How would someone say "The smartest wins" Could that be said in Spanish where the "one" is implied but not stated? All I could find is "Gana el más inteligente". Still though Smartest in this instance is a noun but normally an adjective. Thanx
Thanks, rspreng. You are a wellspring of knowledge about things I've not been taught anywhere else.
I keep seeing your picture answering many, many questions. Thanks for taking the time to help everyone out.
I've known heard this explanation before and it makes so many things clearer now. Thanks!
No estoy en absoluto de acuerdo en tu comentario, es más, para mí es erróneo
rspreng has the best comments, too.
I haven't seen him around the forums forever, but I always looked for his input in the comment section when I first started, 'cuz he really knows his stuff.
Here is the explanation: http://spanish.about.com/od/adjectives/a/best_worst.htm
Puedes ponerlo tranquilamente, sin contexto es imposible saber a que se refiere. Podría referirse a un ciclista, por ejemplo, en una competición en la cual un aficionado le dice a otro "el peor (ciclista) ha pasado ya"...Bien es verdad que yo, como español, lo primero que he pensado ha sido en poner "lo peor ha pasado ya", lo cual no quita que "le" esté igual de bien.
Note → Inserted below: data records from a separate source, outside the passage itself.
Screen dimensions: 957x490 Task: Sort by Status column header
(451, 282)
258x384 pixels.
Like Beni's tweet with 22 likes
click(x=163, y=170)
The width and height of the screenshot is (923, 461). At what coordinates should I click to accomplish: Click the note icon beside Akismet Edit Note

Actually it's because it's in reference to an abstraction vs a specific noun. Not the worst person or the worst weather -- just the worst.
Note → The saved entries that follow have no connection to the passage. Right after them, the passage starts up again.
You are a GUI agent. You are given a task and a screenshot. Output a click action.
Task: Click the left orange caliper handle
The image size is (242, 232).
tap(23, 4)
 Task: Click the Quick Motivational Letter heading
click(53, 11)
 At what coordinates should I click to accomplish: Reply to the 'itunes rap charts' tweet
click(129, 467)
why does "already" have to be after the word "worst"? is semantic order that important here? Why can't I say "ya lo peor ha pasado"?
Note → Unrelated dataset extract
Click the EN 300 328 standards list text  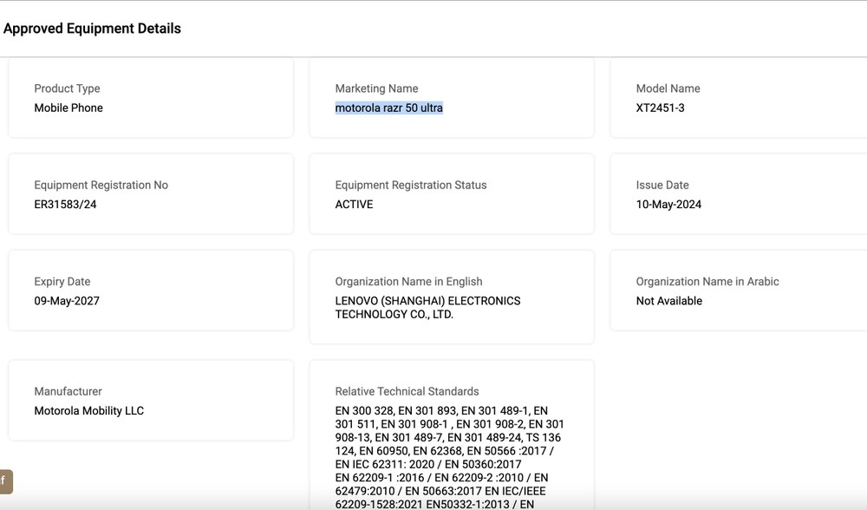coord(449,457)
I put "lo peor ha ya pasado". would also like to know about "ya" with regards to word order.
Yeah, we've seen this before with questions about where it's possible to put adjectives, or even where the 'no' goes in making a verb negative. As far as I can tell, you can't split up verbs that go together in Spanish. I think of this as being like the often-challenged rule in English about not splitting infinitives (e.g., 'boldly to go', rather than 'to boldly go'), which we got entirely from Latin (though I'm not sure if it is actually related or not).
I have struggled the 'ya' placement as well. But if I put it before the verb, it seems to work. Look for that word order.
Same problem. I put the ya to open the sentence as I have seen it done a million times. Think I will submit and see.
You fellow duoes are great! DL would not be nearly as useful without the comments! Thanks for the help =)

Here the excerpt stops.